It’s April! While for some this month conjures visions of colorful flowers, the Final Four, the Long Beach Grand Prix or Spring Break, for most Americans it brings that sinking feeling, that annual anxiety, brought on by dreaded “Tax Time.”

April 15 is just around the corner. While you might have filed your tax returns already, it is certain that not all your clients, family and friends have done so.

Here are a few tips as the due date approaches.

The first bit of good news is that the due date this year is April 18 due to the Emancipation Day holiday in the District of Columbia. Taxpayers in Maine or Massachusetts have until April 19 due to the Patriots’ Day holiday in those states. This gives everyone one additional weekend to work on their taxes.

Depending on your situation, failure to make the April 18/19 deadline will have varying consequences. The two primary considerations are:

  1. Have you already paid sufficient amounts to cover your tax liability? This would include W-2 withholdings and estimated tax payments (“quarterlies”).
  2. Are you required to file a tax return at all? This would be based on your income level and type of income for 2021.

If you know you are required to file a tax return and you expect to owe taxes, the most important thing to know about the April deadline is that the worst move you can make is to ignore it and do nothing. I have worked with many clients over the years who chose not to file their tax return on time (or at all) simply because they knew they did not have the money to pay the taxes due. They were unaware that the penalty for not filing is much higher than the penalty for not paying on time.

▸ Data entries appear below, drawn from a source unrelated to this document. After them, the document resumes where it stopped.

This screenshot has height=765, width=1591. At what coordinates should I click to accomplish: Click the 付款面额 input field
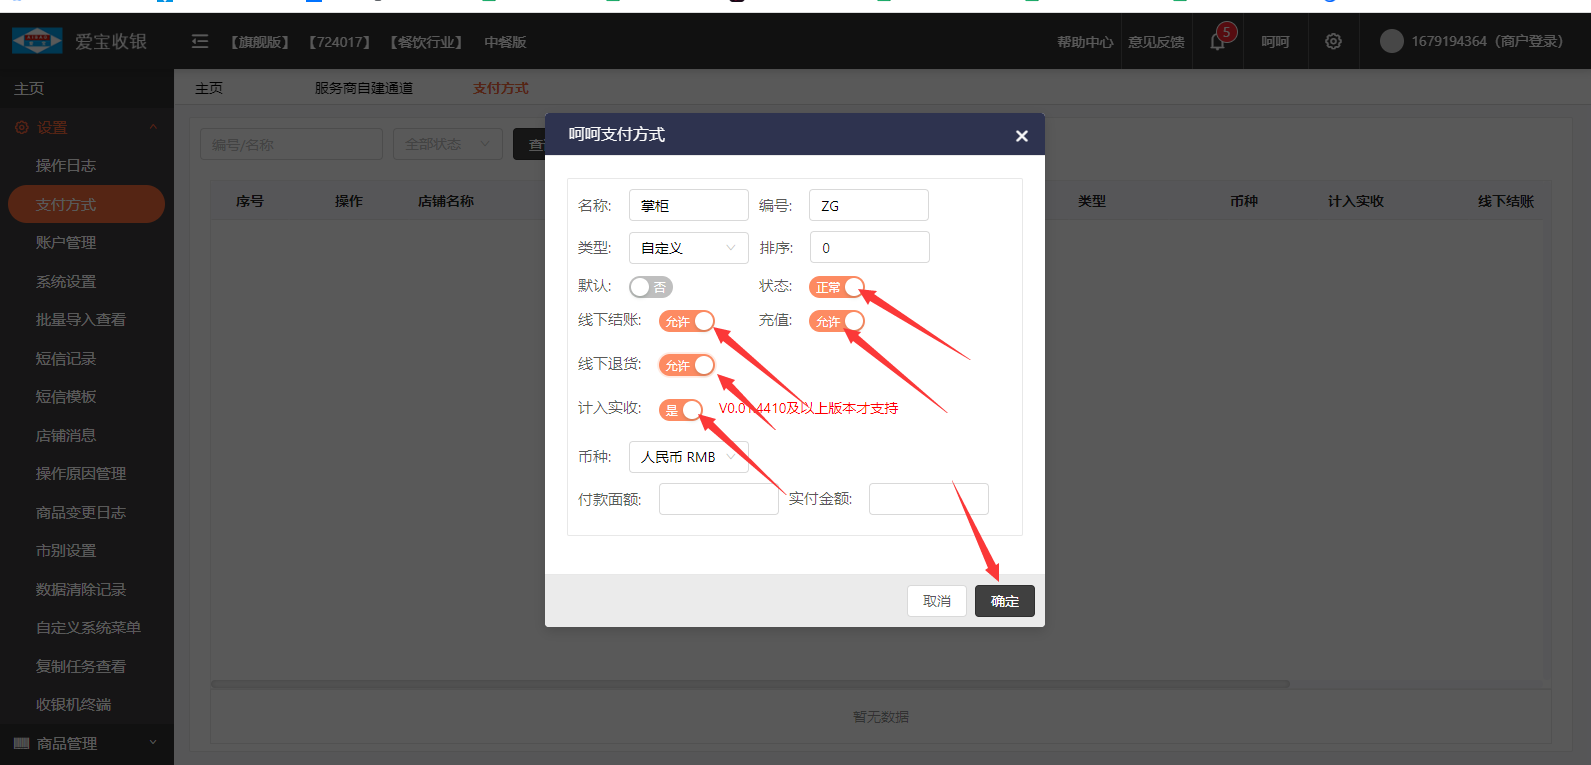coord(718,499)
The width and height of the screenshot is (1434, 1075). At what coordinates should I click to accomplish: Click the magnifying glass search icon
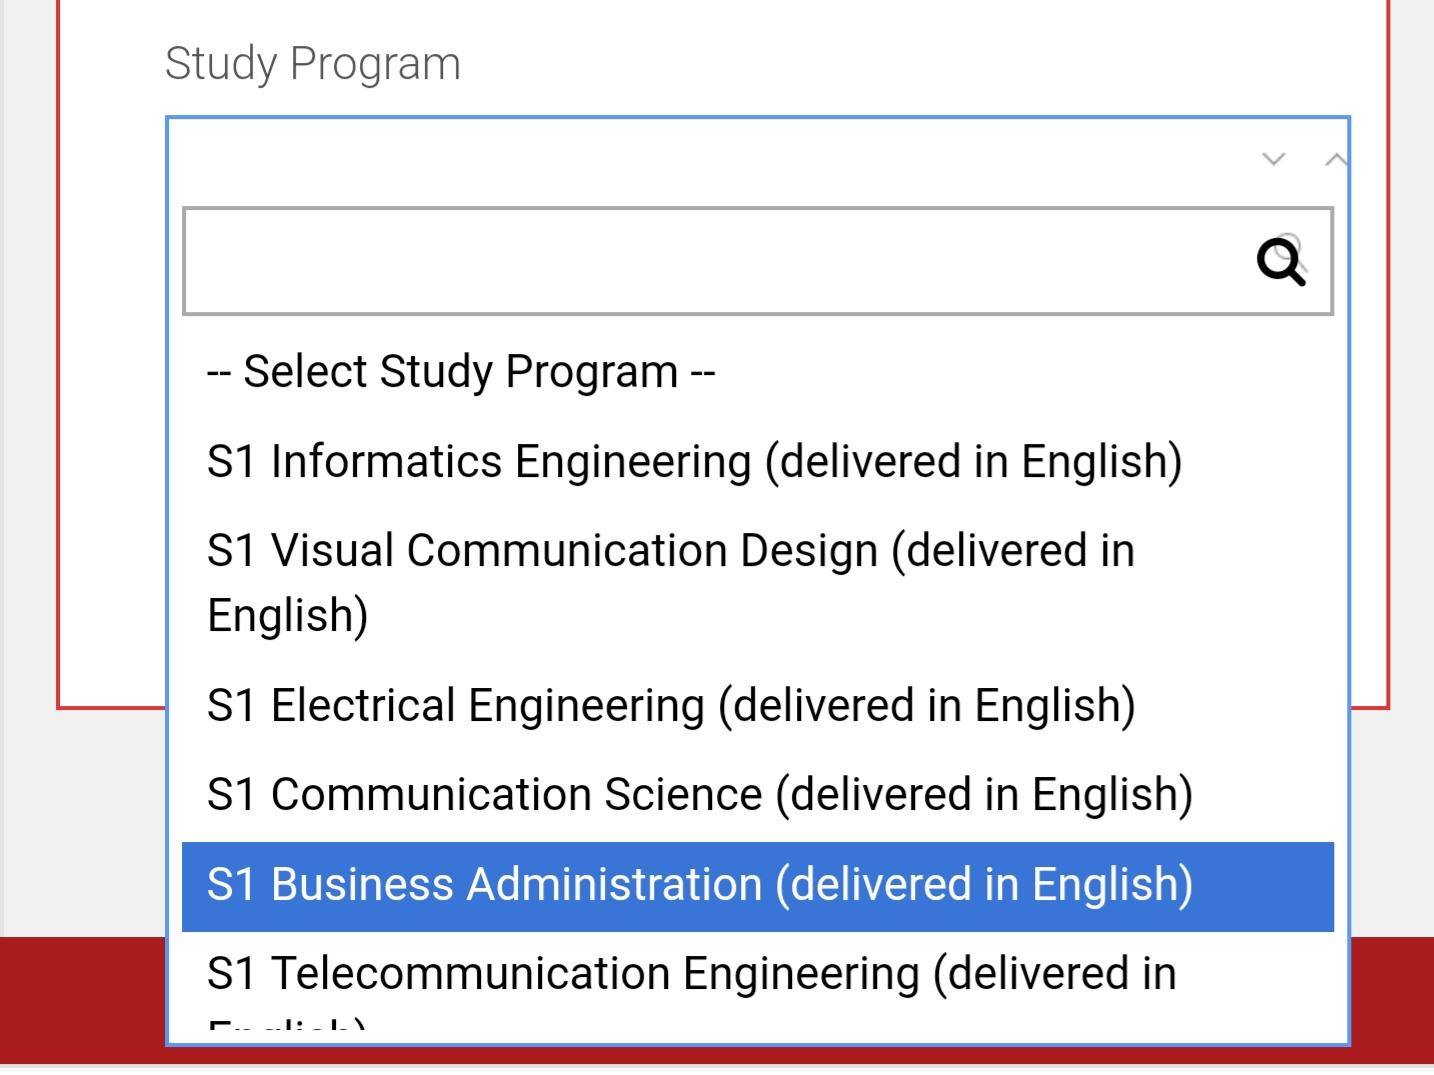(1281, 262)
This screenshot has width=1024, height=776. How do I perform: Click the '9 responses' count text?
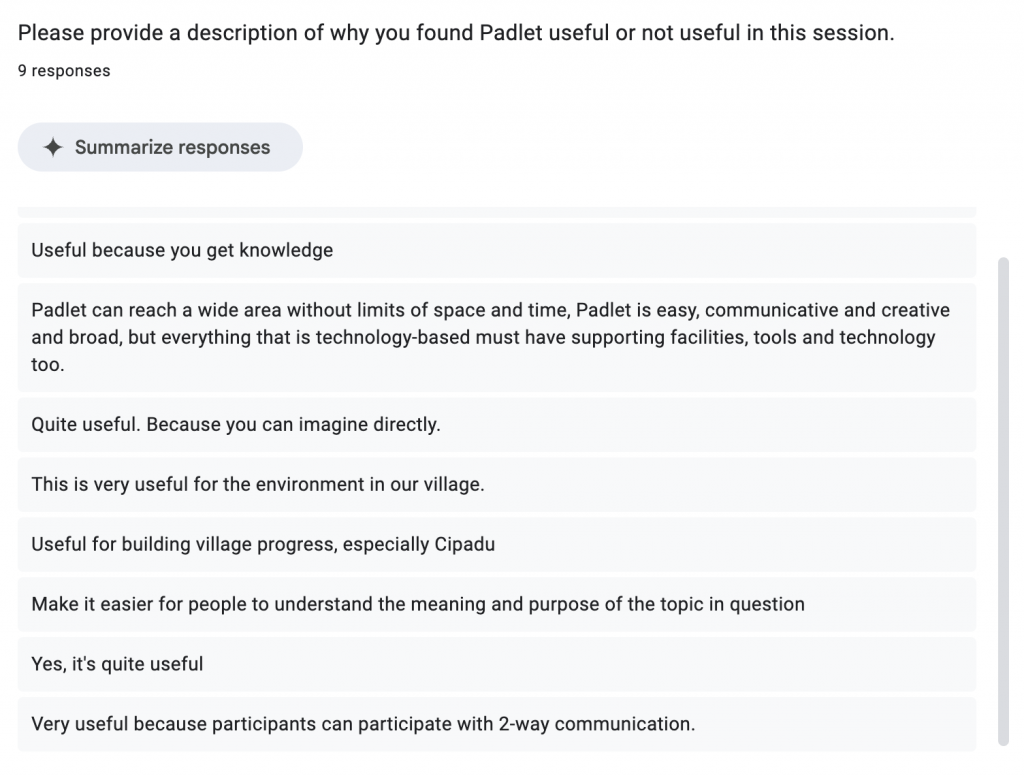click(x=64, y=71)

It is critical to understand that if you file your 2021 tax return late after April 18/19, you will face penalties for late filing as well as late payment and interest on any late payments. The penalty for late filing is 5 percent of the unpaid balance, per month, until your return is filed, to a maximum of 25 percent. The late payment penalty is 0.5 percent per month until the balance is paid in full. This also has a cap of 25 percent (Internal Revenue Code Section 6651). The current interest rate on underpayments of tax for taxpayers other than corporations is 4.0 percent.

To avoid this harsh result, be sure to file a request for extension (IRS Form 4868) no later than the April due date. As long as you file your tax return no later than October 17, 2022, you will avoid the late-filing penalty. However, the extension does not extend the due date for payment of your taxes, so the late-payment penalty and interest will continue to accrue on any unpaid balance until paid in full. To get the extra time for filing, the IRS requires you to estimate your 2021 tax liability using the information available to you, enter your total tax liability on the form and file the form by the regular due date of your return.

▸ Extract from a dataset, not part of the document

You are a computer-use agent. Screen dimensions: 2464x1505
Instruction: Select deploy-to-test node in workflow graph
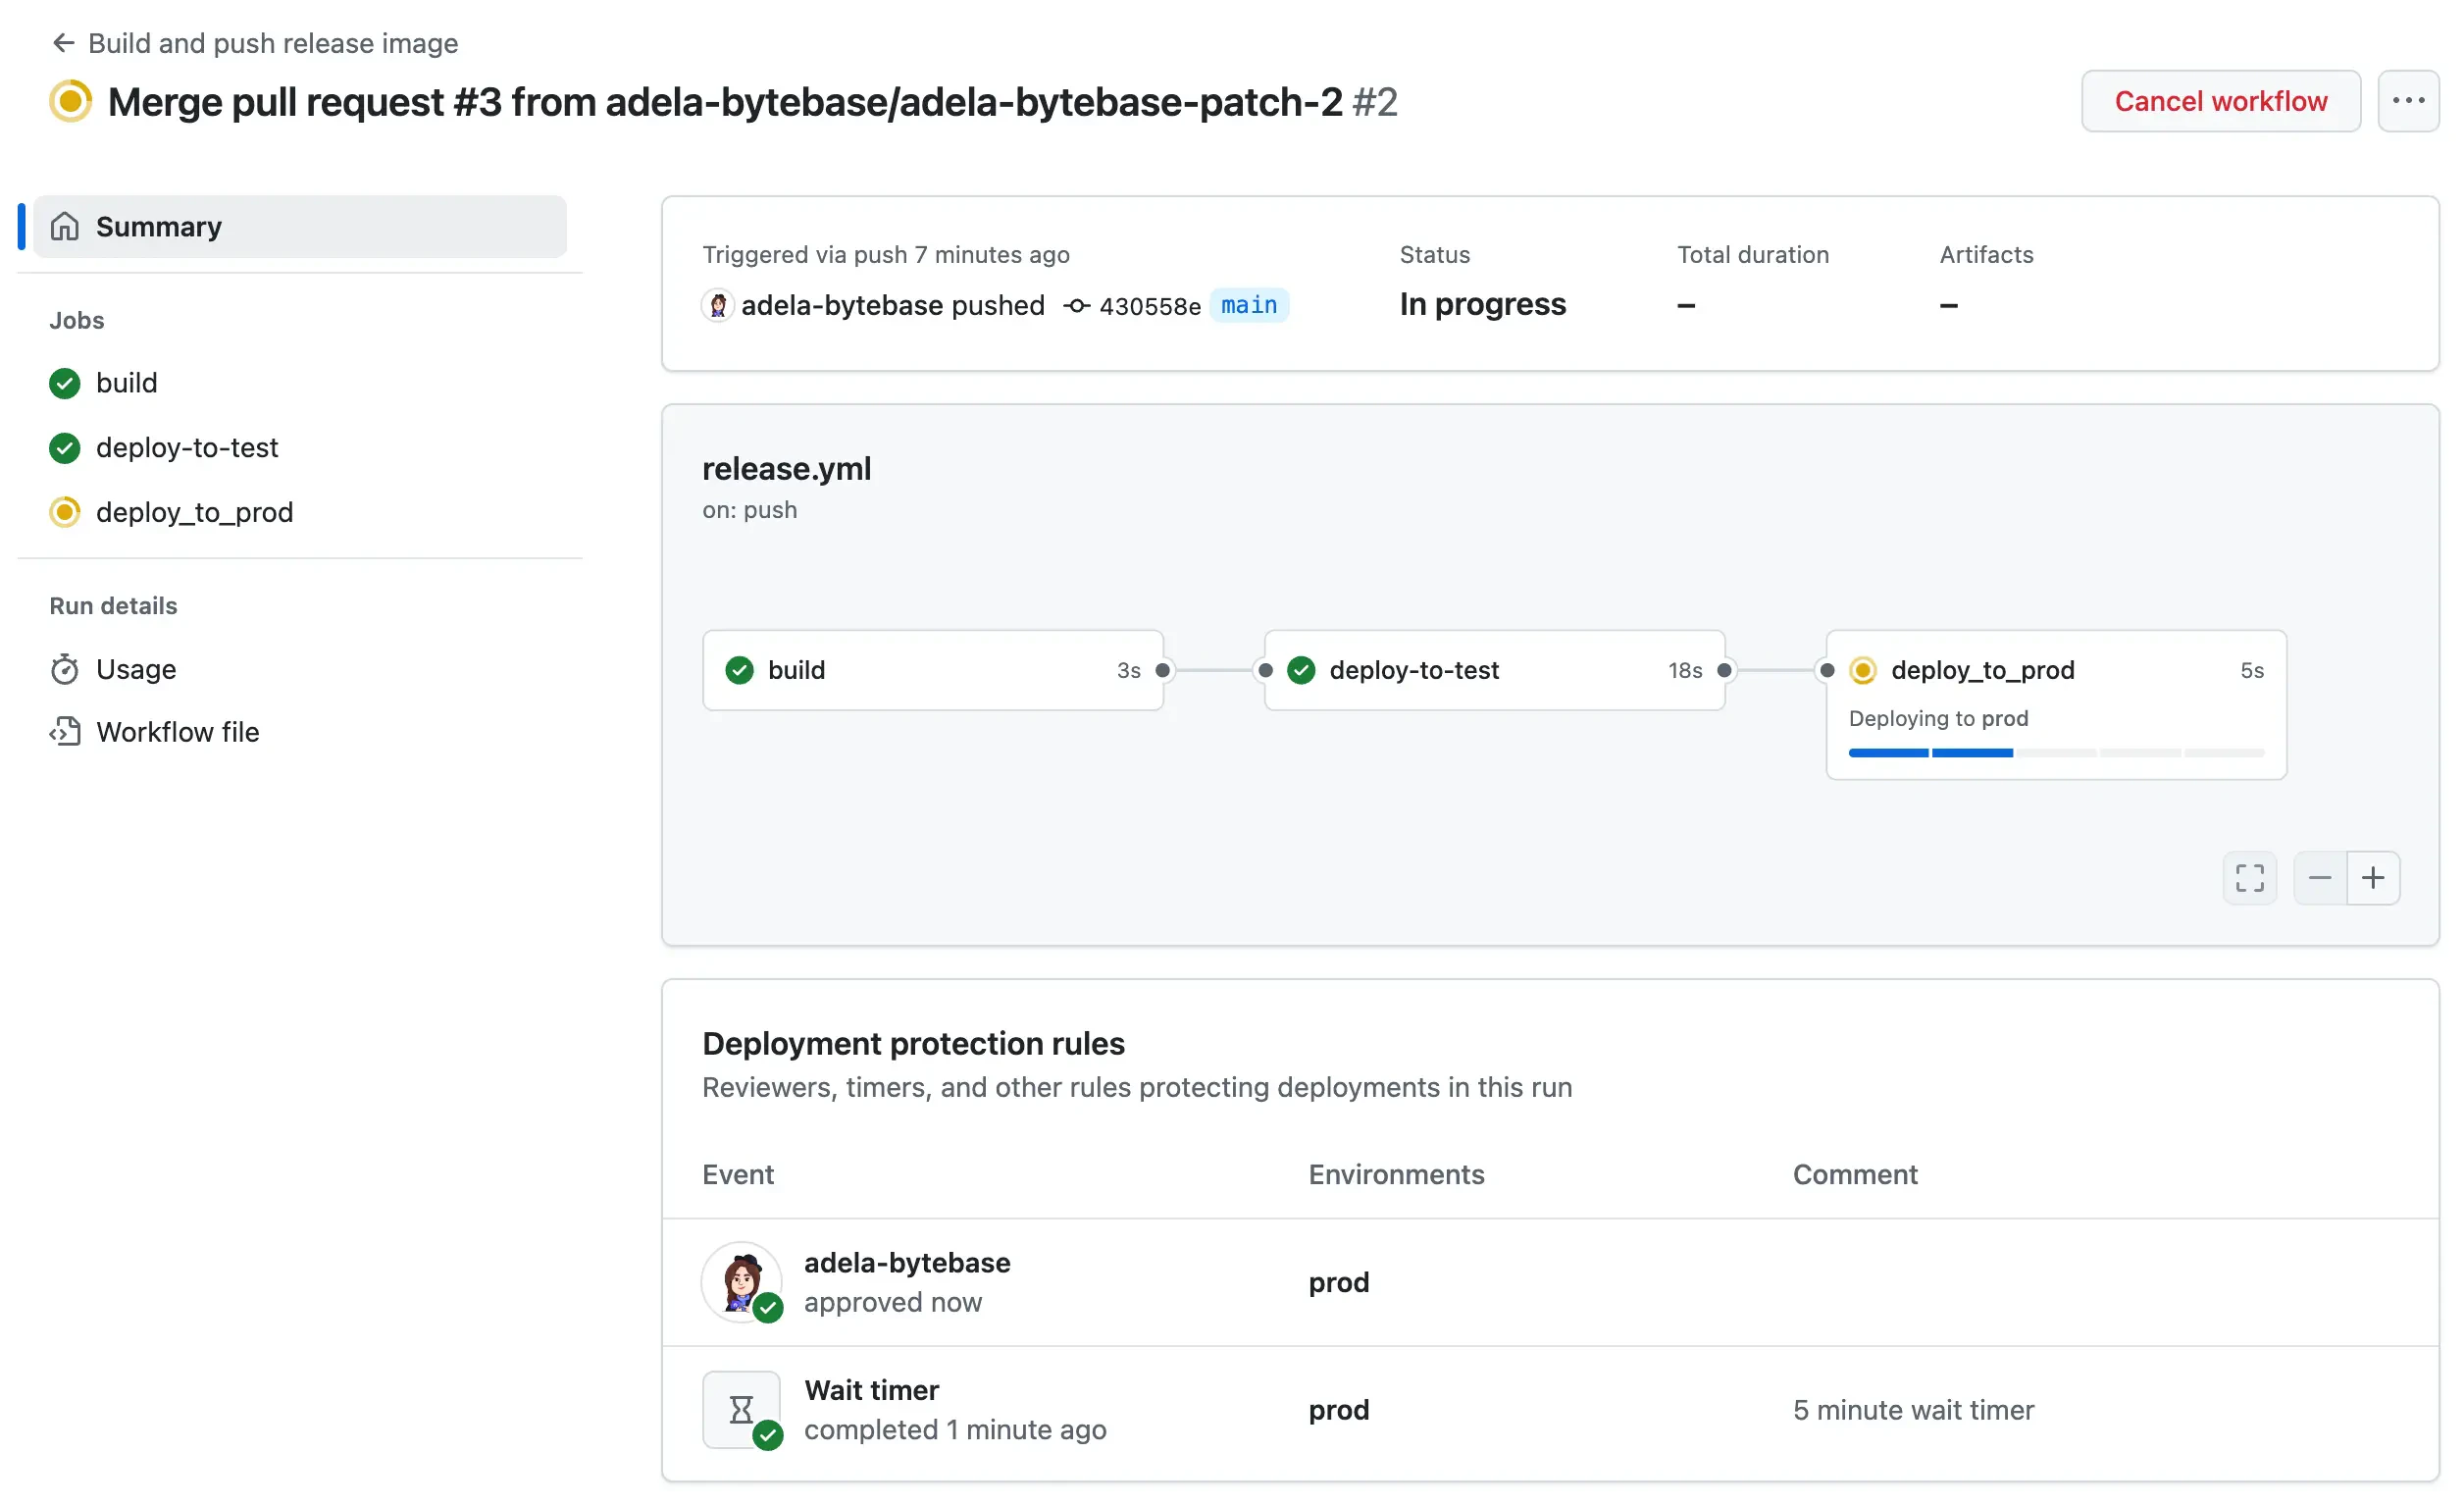pyautogui.click(x=1493, y=670)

The second bit of good news is that the IRS has made it very easy to submit a request for extension of time to file your tax return. Payment has also been made easy with the electronic payment options available on the website. The request for extension of time to file your return can be made in a variety of ways.

  • File Form 4868 electronically by accessing IRS e-file using your tax software or by using a tax professional who uses e-file.
  • File a paper Form 4868. Enclosing payment of your estimate of tax due is optional (but recommended to minimize penalties and interest).
  • Make a payment of some or all of your estimated tax due using IRS’ electronic Direct Pay online system (found at www.irs.gov). By indicating the payment is for “Extension” you do not have to file Form 4868. This can be done online or by phone, using your bank account or credit card (fees may apply). The IRS will automatically process the extension and provide a confirmation number for your records.

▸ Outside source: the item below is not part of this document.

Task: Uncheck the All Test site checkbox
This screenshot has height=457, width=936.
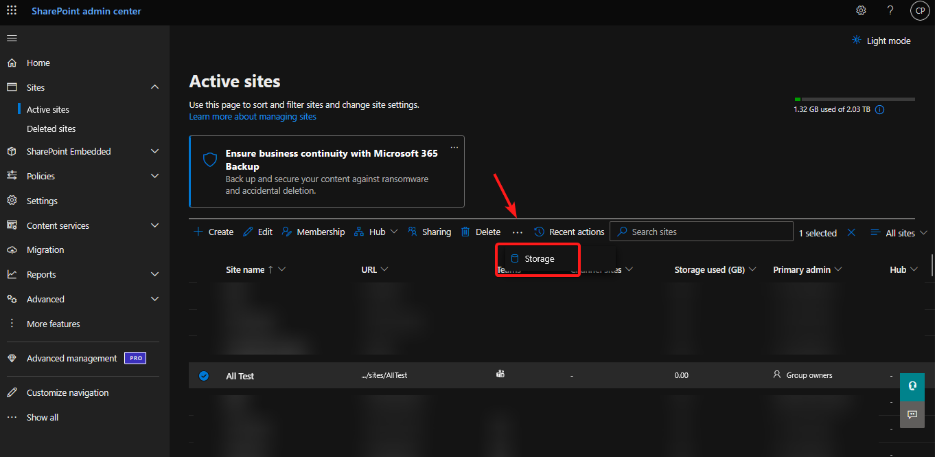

If you are expecting a refund and you file late, the late-filing penalty will not apply. Obviously, the later you file, the later you receive your refund. Please be aware, also, the time for claiming a tax refund is limited. In cases where a federal income tax return was not filed, the law provides most taxpayers with a three-year window of opportunity to claim a tax refund. If they do not file a tax return within three years, the money becomes the property of the U.S. Treasury. Taxpayers have until April 18, 2022, to file their 2018 tax return and get their refund. IRS recently announced over a million taxpayers didn’t file their 2018 tax returns, leaving $1.5 billion in unclaimed refund money. This deadline cannot be extended.

For taxpayers with incomes below the level that would trigger a filing requirement there may still be good reasons to file a tax return, other than just to get a refund of withheld tax. This topic will be the subject of a separate post.

My recommendation is to file your income tax returns on time, if possible. If you need more time, be sure to submit a request for extension on or before the due date, with or without payment. Then enjoy the rest of April!

Disclaimer: The information provided in this article does not, and is not intended to, constitute legal advice; instead, all information and content are for general informational purposes only. Individuals’ cicumstances differ; readers of this article should contact their attorney and/or financial professional to obtain advice with respect to any particular legal matter.

Darren Larsen is an attorney specializing in tax controversies, bankruptcy and estate planning, and the national secretary of WIFS.